[YOUR TASK] Set down all of the records exactly.

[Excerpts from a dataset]
##########

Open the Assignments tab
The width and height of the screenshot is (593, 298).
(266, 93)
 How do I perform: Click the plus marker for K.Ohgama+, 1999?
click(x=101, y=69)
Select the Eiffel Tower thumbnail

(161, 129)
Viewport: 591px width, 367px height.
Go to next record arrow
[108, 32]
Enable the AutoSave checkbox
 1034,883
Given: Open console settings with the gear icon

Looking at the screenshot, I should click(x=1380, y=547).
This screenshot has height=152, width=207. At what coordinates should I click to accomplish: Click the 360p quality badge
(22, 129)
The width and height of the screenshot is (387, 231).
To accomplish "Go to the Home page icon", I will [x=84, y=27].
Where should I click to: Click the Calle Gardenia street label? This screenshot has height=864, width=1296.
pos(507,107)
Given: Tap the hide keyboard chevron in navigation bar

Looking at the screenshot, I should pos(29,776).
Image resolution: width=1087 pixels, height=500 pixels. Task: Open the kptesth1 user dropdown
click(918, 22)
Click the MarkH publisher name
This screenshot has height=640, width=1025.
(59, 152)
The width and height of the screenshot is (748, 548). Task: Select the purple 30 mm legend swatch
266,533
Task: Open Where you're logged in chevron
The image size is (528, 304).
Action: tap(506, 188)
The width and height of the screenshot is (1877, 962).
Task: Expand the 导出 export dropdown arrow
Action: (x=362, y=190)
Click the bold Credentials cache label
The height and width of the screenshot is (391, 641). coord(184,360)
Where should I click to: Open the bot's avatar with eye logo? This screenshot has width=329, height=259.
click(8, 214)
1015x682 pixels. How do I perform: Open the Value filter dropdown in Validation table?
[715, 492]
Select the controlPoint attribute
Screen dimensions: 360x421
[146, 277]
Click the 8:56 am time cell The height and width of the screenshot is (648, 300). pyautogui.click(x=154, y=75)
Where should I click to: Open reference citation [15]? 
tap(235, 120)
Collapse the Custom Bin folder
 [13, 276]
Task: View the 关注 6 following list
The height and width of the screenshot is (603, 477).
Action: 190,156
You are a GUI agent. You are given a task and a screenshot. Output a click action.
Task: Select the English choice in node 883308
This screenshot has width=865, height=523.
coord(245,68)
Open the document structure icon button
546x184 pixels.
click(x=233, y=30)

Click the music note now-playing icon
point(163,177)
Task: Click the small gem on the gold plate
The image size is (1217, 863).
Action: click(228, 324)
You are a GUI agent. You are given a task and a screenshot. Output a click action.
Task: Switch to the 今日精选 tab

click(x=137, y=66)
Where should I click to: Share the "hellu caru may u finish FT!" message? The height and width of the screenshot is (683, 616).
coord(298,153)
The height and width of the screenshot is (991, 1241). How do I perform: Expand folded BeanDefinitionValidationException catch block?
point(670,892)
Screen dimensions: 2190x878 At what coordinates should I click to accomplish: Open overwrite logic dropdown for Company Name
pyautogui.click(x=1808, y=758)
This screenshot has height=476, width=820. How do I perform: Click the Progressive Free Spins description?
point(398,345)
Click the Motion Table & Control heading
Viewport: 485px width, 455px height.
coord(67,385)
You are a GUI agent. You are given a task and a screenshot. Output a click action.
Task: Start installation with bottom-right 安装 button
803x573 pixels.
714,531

##########

[ANSWER FOR THE TASK]
Open the Assignments tab
The width and height of the screenshot is (593, 298).
(266, 93)
 How do I perform: Click the plus marker for K.Ohgama+, 1999?
click(x=101, y=69)
Select the Eiffel Tower thumbnail

(161, 129)
Viewport: 591px width, 367px height.
Go to next record arrow
[108, 32]
Enable the AutoSave checkbox
 1034,883
Given: Open console settings with the gear icon

Looking at the screenshot, I should click(x=1380, y=547).
This screenshot has height=152, width=207. At what coordinates should I click to accomplish: Click the 360p quality badge
(22, 129)
The width and height of the screenshot is (387, 231).
To accomplish "Go to the Home page icon", I will [x=84, y=27].
Where should I click to: Click the Calle Gardenia street label? This screenshot has height=864, width=1296.
pos(507,107)
Given: Tap the hide keyboard chevron in navigation bar

Looking at the screenshot, I should pos(29,776).
Image resolution: width=1087 pixels, height=500 pixels. Task: Open the kptesth1 user dropdown
click(918, 22)
Click the MarkH publisher name
This screenshot has height=640, width=1025.
(59, 152)
The width and height of the screenshot is (748, 548). Task: Select the purple 30 mm legend swatch
266,533
Task: Open Where you're logged in chevron
The image size is (528, 304).
Action: tap(506, 188)
The width and height of the screenshot is (1877, 962).
Task: Expand the 导出 export dropdown arrow
Action: (x=362, y=190)
Click the bold Credentials cache label
The height and width of the screenshot is (391, 641). coord(184,360)
Where should I click to: Open the bot's avatar with eye logo? This screenshot has width=329, height=259.
click(8, 214)
1015x682 pixels. How do I perform: Open the Value filter dropdown in Validation table?
[715, 492]
Select the controlPoint attribute
Screen dimensions: 360x421
[146, 277]
Click the 8:56 am time cell The height and width of the screenshot is (648, 300). pyautogui.click(x=154, y=75)
Where should I click to: Open reference citation [15]? 
tap(235, 120)
Collapse the Custom Bin folder
 [13, 276]
Task: View the 关注 6 following list
The height and width of the screenshot is (603, 477).
Action: 190,156
You are a GUI agent. You are given a task and a screenshot. Output a click action.
Task: Select the English choice in node 883308
This screenshot has width=865, height=523.
coord(245,68)
Open the document structure icon button
546x184 pixels.
click(x=233, y=30)

Click the music note now-playing icon
point(163,177)
Task: Click the small gem on the gold plate
The image size is (1217, 863).
Action: click(228, 324)
You are a GUI agent. You are given a task and a screenshot. Output a click action.
Task: Switch to the 今日精选 tab

click(x=137, y=66)
Where should I click to: Share the "hellu caru may u finish FT!" message? The height and width of the screenshot is (683, 616).
coord(298,153)
The height and width of the screenshot is (991, 1241). How do I perform: Expand folded BeanDefinitionValidationException catch block?
point(670,892)
Screen dimensions: 2190x878 At what coordinates should I click to accomplish: Open overwrite logic dropdown for Company Name
pyautogui.click(x=1808, y=758)
This screenshot has height=476, width=820. How do I perform: Click the Progressive Free Spins description?
point(398,345)
Click the Motion Table & Control heading
Viewport: 485px width, 455px height.
coord(67,385)
You are a GUI agent. You are given a task and a screenshot. Output a click action.
Task: Start installation with bottom-right 安装 button
803x573 pixels.
714,531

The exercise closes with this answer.